Given task
Copy the lines below word for word, starting with the line that contains "Click the test firmware date 2025-04-17" and ending with the last line, both included.

· · · · · · ·

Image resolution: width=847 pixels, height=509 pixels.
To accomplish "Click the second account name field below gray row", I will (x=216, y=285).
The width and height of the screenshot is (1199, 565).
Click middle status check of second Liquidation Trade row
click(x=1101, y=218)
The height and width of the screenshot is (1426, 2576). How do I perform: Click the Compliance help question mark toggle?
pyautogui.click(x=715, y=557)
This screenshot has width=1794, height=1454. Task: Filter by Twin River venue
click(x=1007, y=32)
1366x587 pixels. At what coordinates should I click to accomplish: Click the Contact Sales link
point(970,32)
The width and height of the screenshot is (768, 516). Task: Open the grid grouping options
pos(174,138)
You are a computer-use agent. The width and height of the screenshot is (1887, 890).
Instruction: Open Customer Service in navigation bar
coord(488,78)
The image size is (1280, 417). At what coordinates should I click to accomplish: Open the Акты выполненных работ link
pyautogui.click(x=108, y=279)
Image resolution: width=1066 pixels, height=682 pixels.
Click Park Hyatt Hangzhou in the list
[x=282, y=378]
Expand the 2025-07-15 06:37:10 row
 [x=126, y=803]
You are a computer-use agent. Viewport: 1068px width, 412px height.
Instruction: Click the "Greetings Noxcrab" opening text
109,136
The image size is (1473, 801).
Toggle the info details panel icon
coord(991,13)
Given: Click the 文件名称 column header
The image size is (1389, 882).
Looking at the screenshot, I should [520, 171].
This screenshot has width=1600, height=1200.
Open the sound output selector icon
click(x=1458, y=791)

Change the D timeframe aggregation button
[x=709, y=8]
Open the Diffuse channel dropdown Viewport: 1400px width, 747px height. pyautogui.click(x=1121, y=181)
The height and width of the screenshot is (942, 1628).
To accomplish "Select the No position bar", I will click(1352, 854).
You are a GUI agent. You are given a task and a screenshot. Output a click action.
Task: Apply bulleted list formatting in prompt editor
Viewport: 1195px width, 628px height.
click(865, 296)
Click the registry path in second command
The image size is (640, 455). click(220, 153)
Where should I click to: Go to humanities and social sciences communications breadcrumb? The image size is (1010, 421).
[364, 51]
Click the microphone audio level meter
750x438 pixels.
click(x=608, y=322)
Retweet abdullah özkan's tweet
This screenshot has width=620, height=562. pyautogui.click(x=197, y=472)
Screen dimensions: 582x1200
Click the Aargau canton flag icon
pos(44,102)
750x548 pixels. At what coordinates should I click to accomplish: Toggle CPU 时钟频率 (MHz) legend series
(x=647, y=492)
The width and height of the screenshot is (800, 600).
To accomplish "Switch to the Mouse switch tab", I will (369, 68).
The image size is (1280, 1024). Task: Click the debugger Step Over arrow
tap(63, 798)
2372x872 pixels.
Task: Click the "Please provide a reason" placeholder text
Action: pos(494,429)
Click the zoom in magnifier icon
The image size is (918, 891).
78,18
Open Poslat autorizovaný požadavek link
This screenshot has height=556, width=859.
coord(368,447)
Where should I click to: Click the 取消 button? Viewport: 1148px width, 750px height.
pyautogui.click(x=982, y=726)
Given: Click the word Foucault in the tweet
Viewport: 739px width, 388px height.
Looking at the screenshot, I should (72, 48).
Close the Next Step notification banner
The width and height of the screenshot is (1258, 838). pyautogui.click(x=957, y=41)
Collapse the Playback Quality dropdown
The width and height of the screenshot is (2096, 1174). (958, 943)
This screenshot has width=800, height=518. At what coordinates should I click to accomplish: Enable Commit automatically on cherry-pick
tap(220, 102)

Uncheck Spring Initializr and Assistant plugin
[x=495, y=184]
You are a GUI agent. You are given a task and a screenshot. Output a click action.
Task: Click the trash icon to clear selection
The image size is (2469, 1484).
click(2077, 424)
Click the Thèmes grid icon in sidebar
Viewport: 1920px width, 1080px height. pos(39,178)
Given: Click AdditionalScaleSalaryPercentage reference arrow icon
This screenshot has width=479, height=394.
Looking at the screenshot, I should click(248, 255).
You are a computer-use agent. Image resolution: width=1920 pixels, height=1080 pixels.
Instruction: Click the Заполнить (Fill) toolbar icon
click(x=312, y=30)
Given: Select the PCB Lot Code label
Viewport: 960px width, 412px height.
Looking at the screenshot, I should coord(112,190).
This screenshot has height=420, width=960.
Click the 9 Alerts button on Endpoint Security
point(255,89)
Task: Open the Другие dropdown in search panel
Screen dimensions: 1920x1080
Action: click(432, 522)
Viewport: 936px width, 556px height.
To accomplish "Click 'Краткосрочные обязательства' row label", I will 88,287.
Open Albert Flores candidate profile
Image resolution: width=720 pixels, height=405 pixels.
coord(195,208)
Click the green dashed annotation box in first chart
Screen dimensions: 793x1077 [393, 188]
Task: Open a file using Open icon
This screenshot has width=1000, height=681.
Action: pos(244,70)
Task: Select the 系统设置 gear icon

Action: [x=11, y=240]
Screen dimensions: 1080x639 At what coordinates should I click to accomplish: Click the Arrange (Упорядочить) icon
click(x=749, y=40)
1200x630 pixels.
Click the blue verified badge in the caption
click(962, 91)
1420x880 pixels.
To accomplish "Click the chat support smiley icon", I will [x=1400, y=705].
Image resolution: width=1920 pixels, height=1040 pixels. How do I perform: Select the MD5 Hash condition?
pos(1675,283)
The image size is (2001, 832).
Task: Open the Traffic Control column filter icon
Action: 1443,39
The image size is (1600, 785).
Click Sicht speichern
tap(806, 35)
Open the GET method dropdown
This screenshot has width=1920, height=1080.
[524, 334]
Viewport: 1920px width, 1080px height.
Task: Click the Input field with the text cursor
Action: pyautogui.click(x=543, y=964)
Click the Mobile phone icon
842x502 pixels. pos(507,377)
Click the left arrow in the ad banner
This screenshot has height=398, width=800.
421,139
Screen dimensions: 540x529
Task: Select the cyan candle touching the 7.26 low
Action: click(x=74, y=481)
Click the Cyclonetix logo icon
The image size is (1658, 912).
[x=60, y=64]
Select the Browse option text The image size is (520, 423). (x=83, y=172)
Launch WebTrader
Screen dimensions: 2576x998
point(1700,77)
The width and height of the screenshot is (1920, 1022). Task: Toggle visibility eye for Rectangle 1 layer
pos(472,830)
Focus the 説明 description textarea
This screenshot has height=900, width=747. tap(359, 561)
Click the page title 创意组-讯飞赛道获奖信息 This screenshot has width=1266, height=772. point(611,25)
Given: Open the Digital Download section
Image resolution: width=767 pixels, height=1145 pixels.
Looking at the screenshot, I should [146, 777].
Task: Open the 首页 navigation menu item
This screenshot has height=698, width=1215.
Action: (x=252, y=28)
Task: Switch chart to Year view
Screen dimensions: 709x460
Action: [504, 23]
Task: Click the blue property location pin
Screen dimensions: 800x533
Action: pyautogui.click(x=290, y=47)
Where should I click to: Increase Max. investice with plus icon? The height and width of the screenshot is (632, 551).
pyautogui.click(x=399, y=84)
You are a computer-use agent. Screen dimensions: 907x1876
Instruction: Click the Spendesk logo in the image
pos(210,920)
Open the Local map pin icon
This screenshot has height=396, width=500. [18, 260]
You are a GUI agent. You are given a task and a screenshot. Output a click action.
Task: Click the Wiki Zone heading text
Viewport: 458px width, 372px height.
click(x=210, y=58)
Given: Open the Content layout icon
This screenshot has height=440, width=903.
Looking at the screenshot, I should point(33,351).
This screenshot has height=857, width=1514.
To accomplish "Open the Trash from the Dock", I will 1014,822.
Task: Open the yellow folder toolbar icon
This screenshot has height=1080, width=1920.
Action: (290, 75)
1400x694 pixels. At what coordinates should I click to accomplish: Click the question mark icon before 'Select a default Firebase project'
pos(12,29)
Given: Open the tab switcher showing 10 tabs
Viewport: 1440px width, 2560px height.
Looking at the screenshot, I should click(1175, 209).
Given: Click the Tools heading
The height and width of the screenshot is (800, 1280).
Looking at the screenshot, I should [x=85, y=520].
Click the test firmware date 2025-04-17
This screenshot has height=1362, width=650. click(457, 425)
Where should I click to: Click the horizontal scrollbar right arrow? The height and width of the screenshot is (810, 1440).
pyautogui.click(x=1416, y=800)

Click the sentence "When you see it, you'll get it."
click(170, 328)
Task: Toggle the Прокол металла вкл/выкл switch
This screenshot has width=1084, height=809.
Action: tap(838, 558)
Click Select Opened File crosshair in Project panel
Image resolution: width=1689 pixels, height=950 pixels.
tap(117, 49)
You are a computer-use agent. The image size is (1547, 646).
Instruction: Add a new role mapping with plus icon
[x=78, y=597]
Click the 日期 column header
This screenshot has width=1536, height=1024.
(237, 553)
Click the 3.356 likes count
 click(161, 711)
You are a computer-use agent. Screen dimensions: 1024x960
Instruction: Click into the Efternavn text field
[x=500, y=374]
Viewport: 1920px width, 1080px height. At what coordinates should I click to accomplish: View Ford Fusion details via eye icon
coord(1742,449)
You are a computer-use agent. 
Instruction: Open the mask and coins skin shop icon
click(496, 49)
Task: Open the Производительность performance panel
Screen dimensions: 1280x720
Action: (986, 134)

· · · · · · ·

Result for this task
Click the test firmware date 2025-04-17
This screenshot has height=1362, width=650. click(457, 425)
Where should I click to: Click the horizontal scrollbar right arrow? The height and width of the screenshot is (810, 1440).
pyautogui.click(x=1416, y=800)

Click the sentence "When you see it, you'll get it."
click(170, 328)
Task: Toggle the Прокол металла вкл/выкл switch
This screenshot has width=1084, height=809.
Action: tap(838, 558)
Click Select Opened File crosshair in Project panel
Image resolution: width=1689 pixels, height=950 pixels.
tap(117, 49)
You are a computer-use agent. The image size is (1547, 646).
Instruction: Add a new role mapping with plus icon
[x=78, y=597]
Click the 日期 column header
This screenshot has width=1536, height=1024.
(237, 553)
Click the 3.356 likes count
 click(161, 711)
You are a computer-use agent. Screen dimensions: 1024x960
Instruction: Click into the Efternavn text field
[x=500, y=374]
Viewport: 1920px width, 1080px height. At what coordinates should I click to accomplish: View Ford Fusion details via eye icon
coord(1742,449)
You are a computer-use agent. 
Instruction: Open the mask and coins skin shop icon
click(496, 49)
Task: Open the Производительность performance panel
Screen dimensions: 1280x720
Action: (986, 134)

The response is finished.